Radiation Therapy for Breast Cancer

At NYU Langone, doctors may use radiation therapy, which uses high-energy beams that kill cancer cells, to treat women with breast cancer.

This treatment is most often used to prevent cancer from returning after breast-conserving surgery, also called lumpectomy. Radiation therapy usually follows chemotherapy in women who have had a lumpectomy.

NYU Langone doctors most frequently use external beam radiation therapy to manage breast cancer. This type of radiation therapy is delivered outside of the body by a machine called a linear accelerator. The machine rotates around a woman during therapy to treat the entire breast. Treatment sessions take several weeks to complete.

Some women may require treatment only to the area where the tumor was removed, an approached called partial breast irradiation. This approach allows treatment to be completed in one week and is available in a clinical trial setting. 

Radiation therapy may also be recommended after a mastectomy if a woman has also had her sentinel or axillary lymph nodes surgically removed. Radiation therapy is directed at the reconstructed breast or the chest wall and the lymph node basins—the area where the nodes were surgically removed.

NYU Langone experts ensure that the radiation therapy is delivered as precisely as possible. A woman receiving external beam radiation therapy is not radioactive in any way and does not need to limit contact with children or pregnant women.

Treatment Planning

NYU Langone radiation oncologists use CT scans of the target area and surrounding tissue and organs in conjunction with computer software to develop a customized treatment plan for you. This software creates a three-dimensional image of the target tissue and surrounding organs, and allows our doctors to determine how best to target the cancer while sparing as much nearby healthy tissue as possible.

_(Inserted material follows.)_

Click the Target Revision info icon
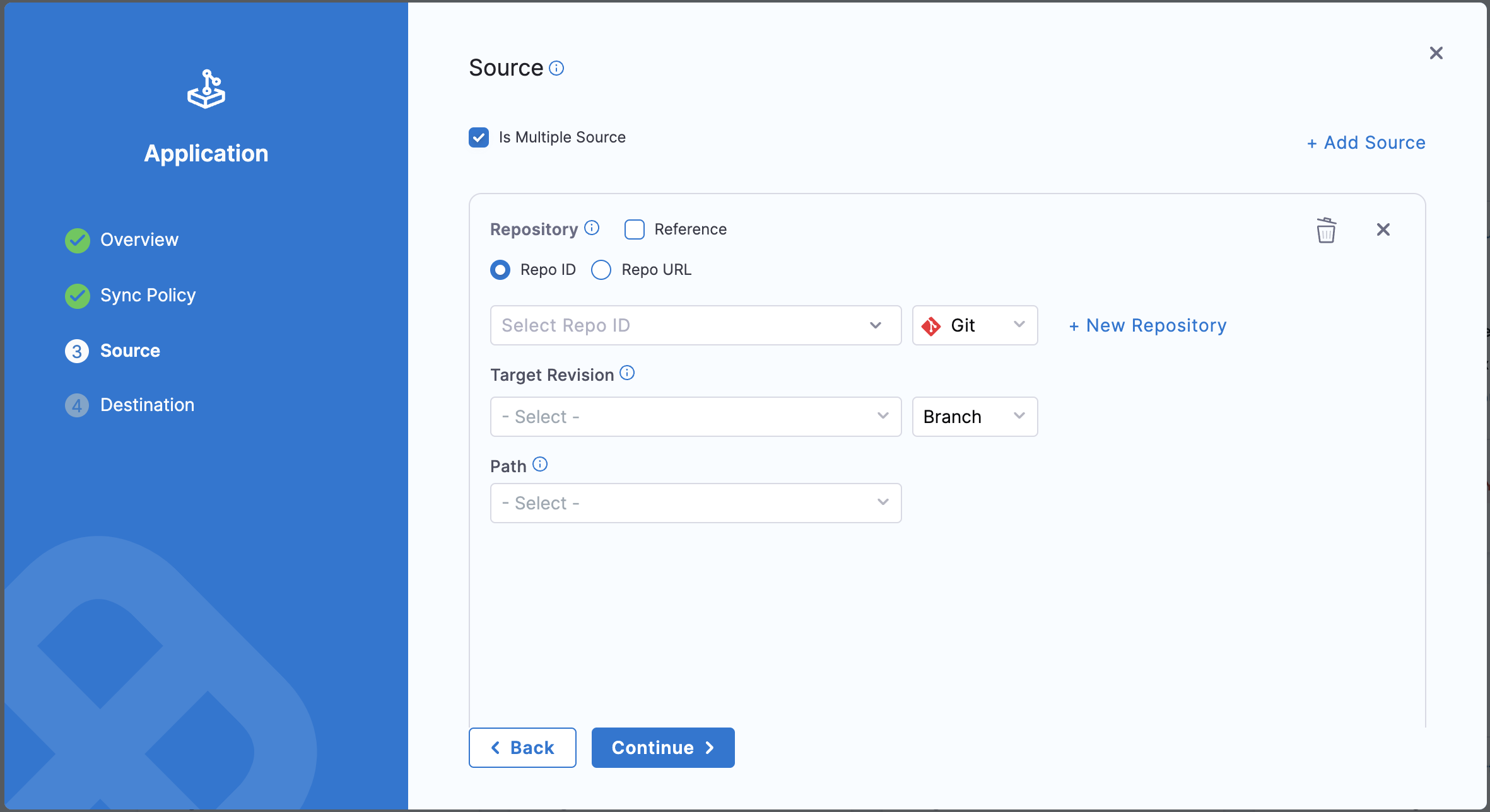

Dr. Carmen Perez Reviews Radiology Images

Dr. Carmen Perez reviews radiology images.

NYU Langone physicians may perform frequent CT scans during treatments to ensure that the radiation therapy is targeting the breast cancer and avoiding healthy tissue. This approach, called image-guided radiation therapy, helps compensate for organs moving during treatments, which may require an adjustment in radiation targeting. The technique also enables doctors to track the size and shape of the tumor over the course of treatment.

Prone Position External Beam Radiation Therapy

NYU Langone radiation oncologists helped pioneer prone external beam radiation therapy, an approach that allows for better distribution of the treatment dose. During this approach, doctors ask the woman to lie face down, known as the prone position, instead of lying on her back, called the supine position.   

This positioning uses gravity to displace the breast tissue away from the body, allowing radiation oncologists to better target the breast tissue while avoiding the heart and lungs.

The prone position also has the advantage of markedly decreasing the skin reaction commonly referred to as a radiation burn. Radiation beams are evenly distributed throughout the breast and are less concentrated in the skin folds, as compared to radiation therapy given to women when they lie on their backs during treatment.

Radiation Therapy After Breast-Conserving Surgery

External beam radiation therapy is given five days a week over the course of three to six weeks to women who have had breast-conserving surgery, depending on their doctor’s recommendation. Women’s preferences are also taken into consideration. 

Radiation is delivered to the entire breast. In addition, the area where the tumor was located may receive an additional dose called a “radiation boost.”

Women who have an early cancer with no lymph node involvement who have had breast-conserving surgery may be able to receive higher daily doses of radiation therapy, which shortens the overall treatment course. They can receive 15 or 16 treatment sessions over 3 weeks. This treatment schedule may or may not include a radiation boost.

Radiation Therapy After Mastectomy

For women who have had a mastectomy, radiation therapy is delivered to the chest wall, muscle behind the removed breast tissue, the reconstructed breast, and the draining lymph node basins.

Treatment can be given after reconstruction for five days a week for five to six weeks.

Managing Side Effects

NYU Langone doctors are able to avoid serious side effects of radiation therapy, such as heart or lung damage, with the use of the prone technique and highly targeted treatments. Women who have radiation therapy may experience breast swelling and skin irritation, similar to a sunburn.

Doctors can prescribe topical skin creams to help manage these effects. They can also refer you to our support services and to NYU Langone’s integrative health services.

Clinical Trials

NYU Langone researchers are evaluating a 15-day radiation therapy regimen, which includes a boost of radiation applied to the area where the tumor was located, in women who have had breast-conserving therapy. 

Our doctors are also studying partial breast radiation therapy, which is given after surgery and is applied to the area where the tumor was located. Treatment is complete in one week. Postmenopausal women may be eligible for partial breast radiation therapy in a clinical trial setting. 

Researchers are evaluating using radiation therapy in women with breast cancer that has spread in conjunction with immunotherapy. This may encourage the body’s immune system to fight the cancer. 

Your doctor can advise you on whether participating in a clinical trial may be beneficial to your treatment plan and, if so, assist you in the enrollment process.